Thankfully, Shinkai has decided to pave his way and become the only Makoto Shinkai, focusing on the distance between people, Japanese myths, and adolescent love. Whether it’s the literal light years between the young lovers of his 2002 OVA “Voices of a Distant Star” or learning of someone through the act of switching bodies in “Your Name,” Shinkai’s work has always been about reaching for the next horizon.
His newest movie, “Suzume,” follows 17-year-old Suzume Iwato as she travels across Japan, closing magical doors and avoiding catastrophes from supernatural worm-like creatures. If she’s unsuccessful, these creatures will cause significant earthquake damage to the region. She’s joined by Shota Munakata, a college student whose family has taken on the task of closing these doors throughout generations. Normally Shota would handle the dangerous job of a closer himself, but unfortunately, he’s become a little wooden. He has become fused with a child’s chair, and now Suzume and this sentient chair must go on an adventure to save Japan and return Shota to his body.
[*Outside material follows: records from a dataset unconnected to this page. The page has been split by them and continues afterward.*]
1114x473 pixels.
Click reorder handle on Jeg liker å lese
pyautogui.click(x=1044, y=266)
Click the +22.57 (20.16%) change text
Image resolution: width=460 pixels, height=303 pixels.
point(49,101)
The devastating events of March 11th, 2011, have greatly influenced Shinkai’s last three movies. On that day, the largest earthquake ever recorded in Japan caused massive devastation to the country. An ensuing tsunami and a nuclear disaster at the Fukushima Daiichi nuclear plant followed it. Thousands were asked to vacate their homes, forever changing life in Japan. “Suzume” shows the anxiety the Japanese people face daily about another catastrophe and how, hopefully, there’s someone out there protecting them.
Ahead of the US release of “Suzume” this week, RogerEbert.com spoke to Shinkai about how the earthquake has continued to affect him, how the concept of making Shota into a chair was conceived, and why he always makes movies about insurmountable distance.
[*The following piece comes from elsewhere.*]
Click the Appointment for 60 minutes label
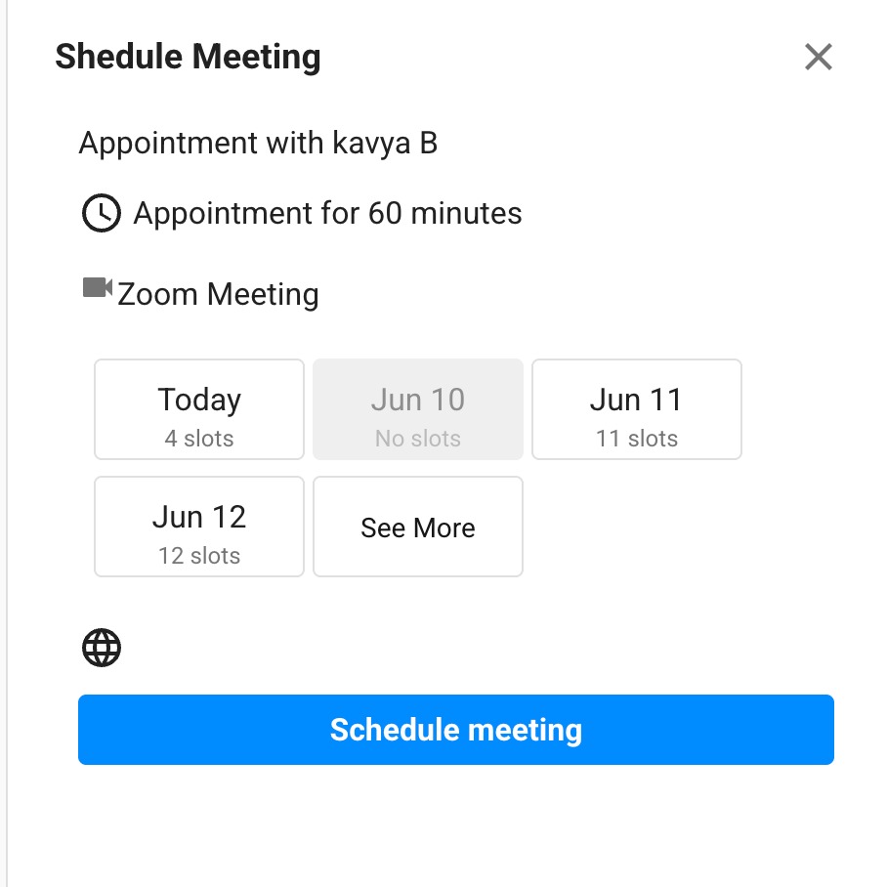The image size is (887, 887). pos(327,213)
This interview has been edited and condensed.
Your recent films were heavily influenced by the tragic events of March 11, 2011. What would you hope emotionally resonates with your fans in the West who might not be as familiar with that tragedy?
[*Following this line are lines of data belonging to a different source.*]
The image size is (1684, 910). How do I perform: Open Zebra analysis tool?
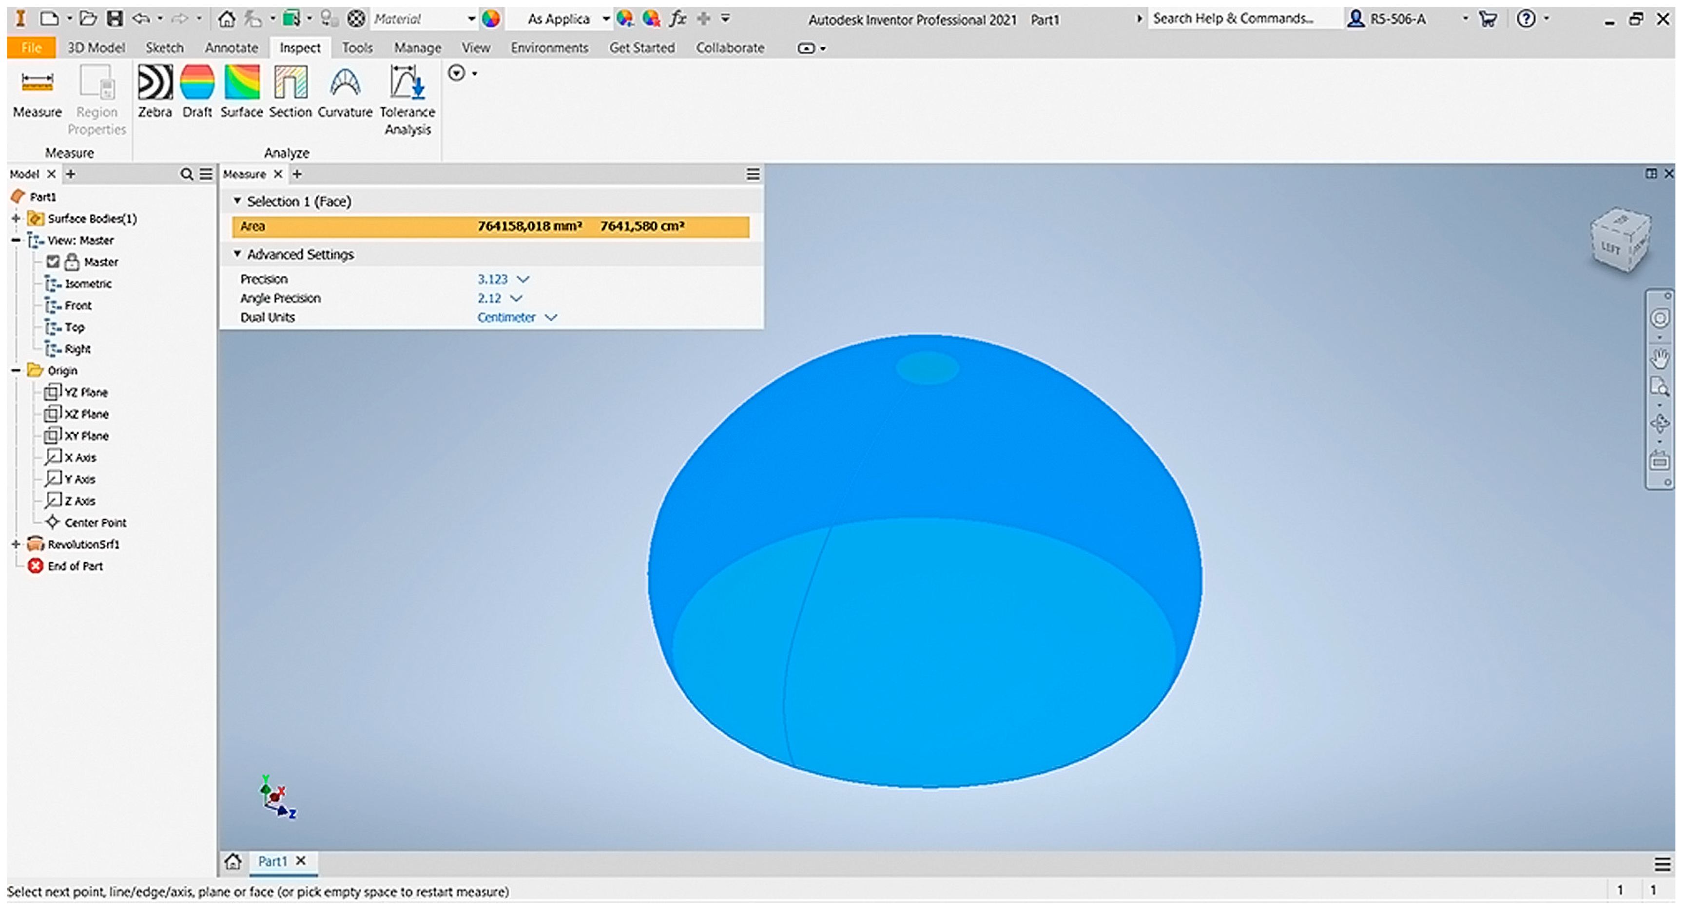coord(154,91)
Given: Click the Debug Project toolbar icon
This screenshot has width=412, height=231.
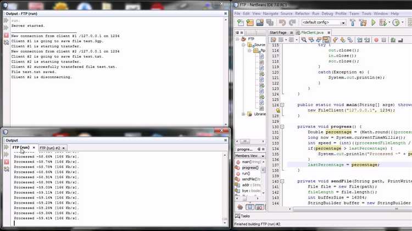Looking at the screenshot, I should (383, 22).
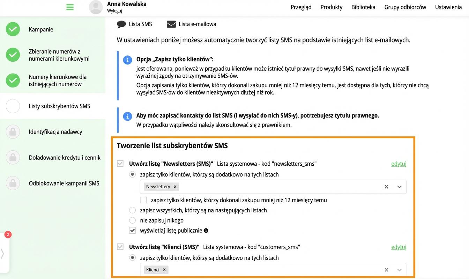This screenshot has width=469, height=279.
Task: Click the Lista SMS speech bubble icon
Action: pyautogui.click(x=121, y=24)
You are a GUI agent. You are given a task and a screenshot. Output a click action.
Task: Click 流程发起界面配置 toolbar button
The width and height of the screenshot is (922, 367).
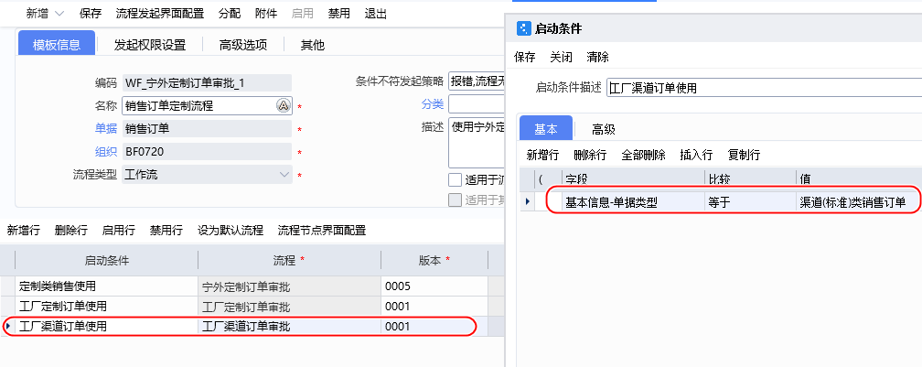click(x=160, y=14)
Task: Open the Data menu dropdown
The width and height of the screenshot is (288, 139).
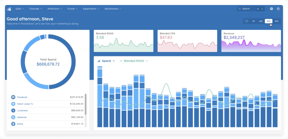Action: 20,9
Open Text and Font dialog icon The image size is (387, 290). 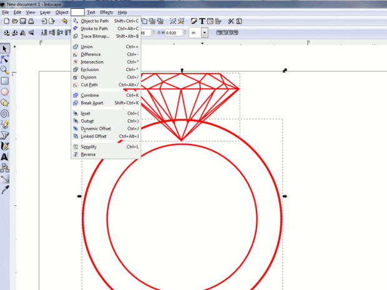[202, 21]
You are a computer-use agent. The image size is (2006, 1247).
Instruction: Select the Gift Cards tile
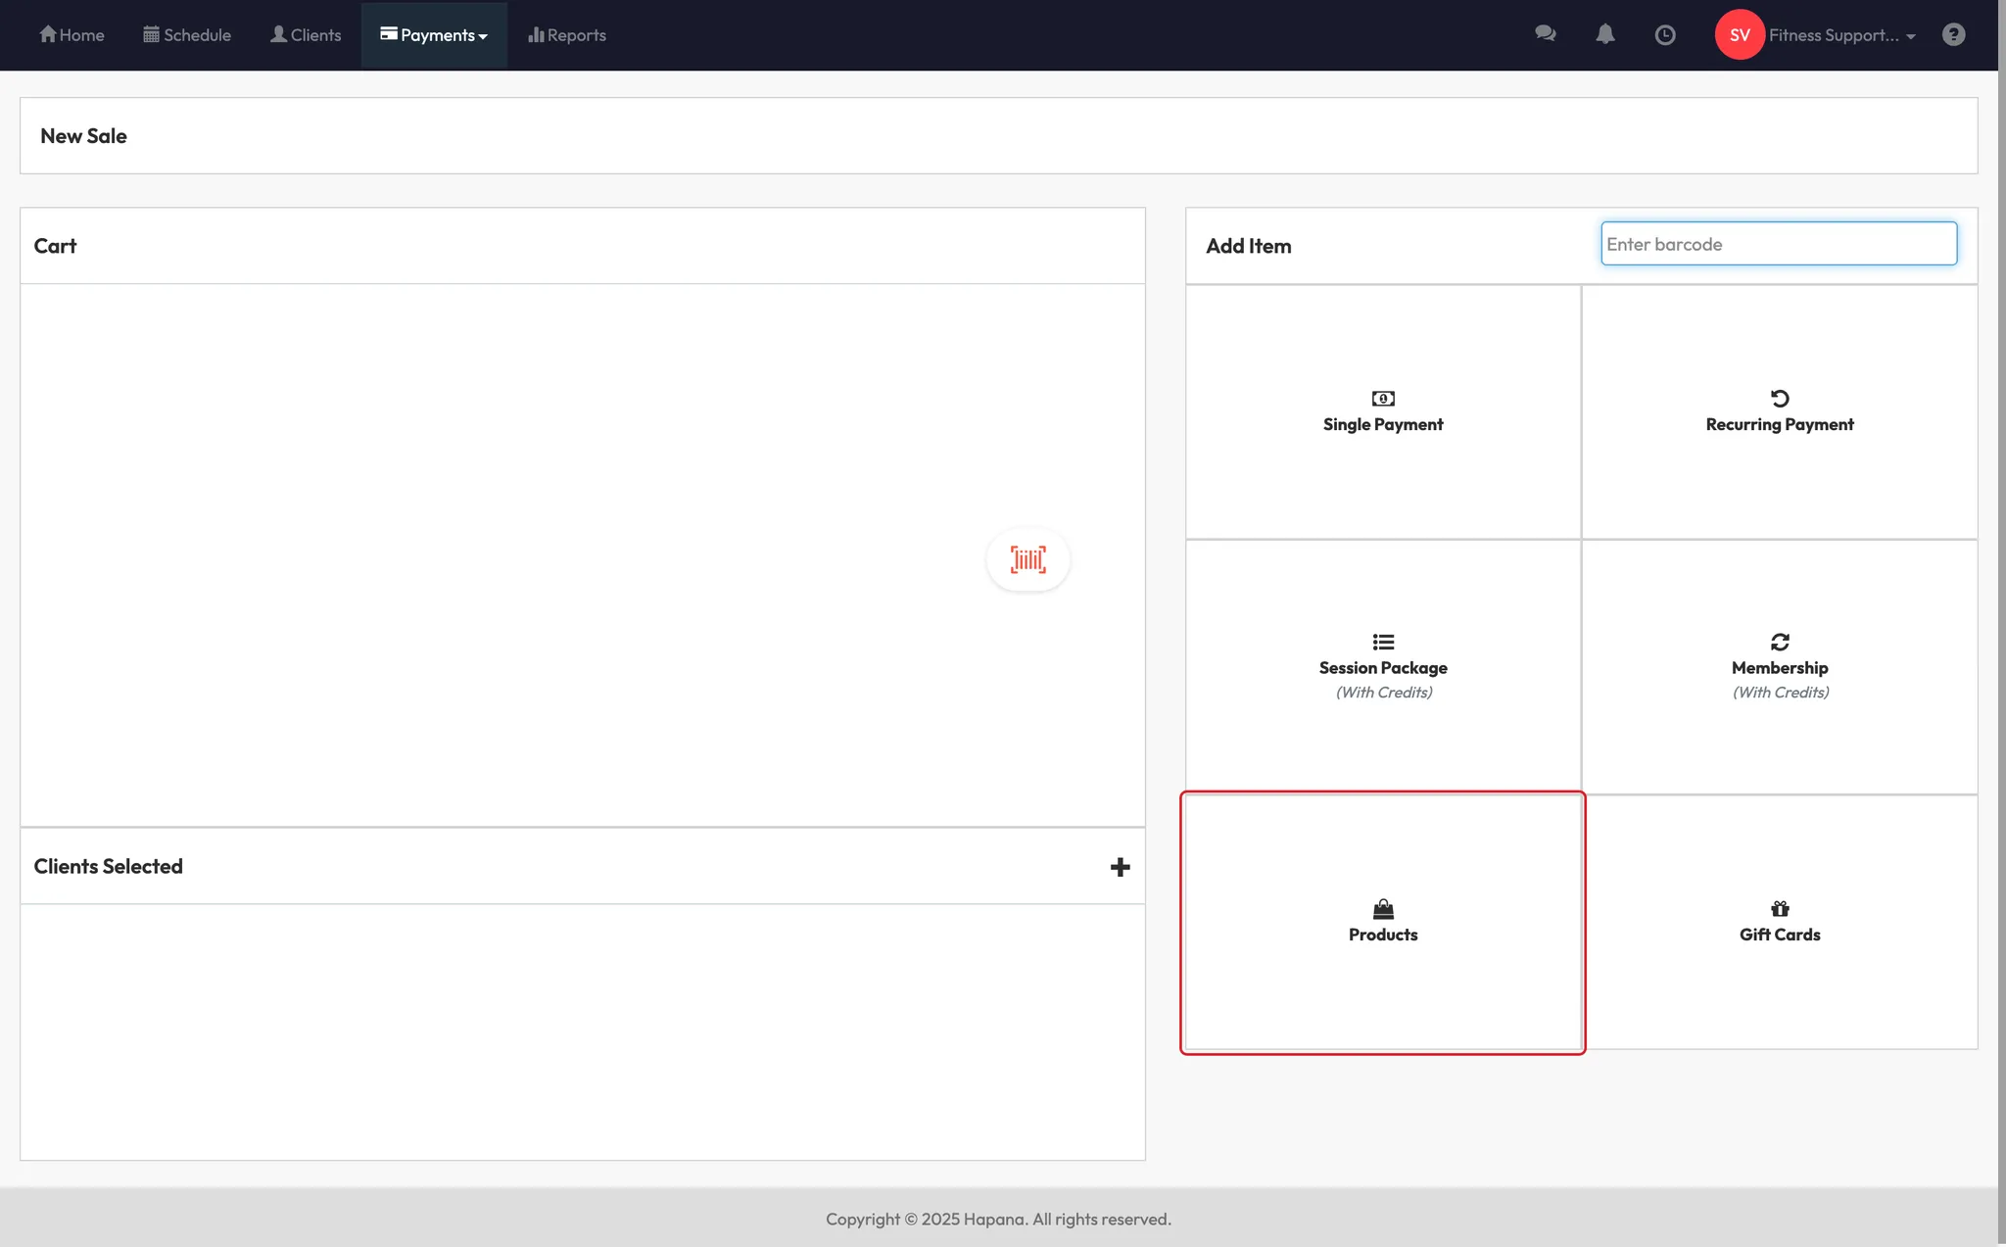tap(1779, 922)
When I set out to make “Suzume,” I didn’t want to choose its audience. I wanted to make sure that it was something that could be enjoyed regardless of whether you knew about the earthquake. If anything, I think a large majority of the audience and demographic who went to see this in movie theaters was too young to even recall what the earthquake was like or didn’t even experience it themselves because it has been some time since the incident.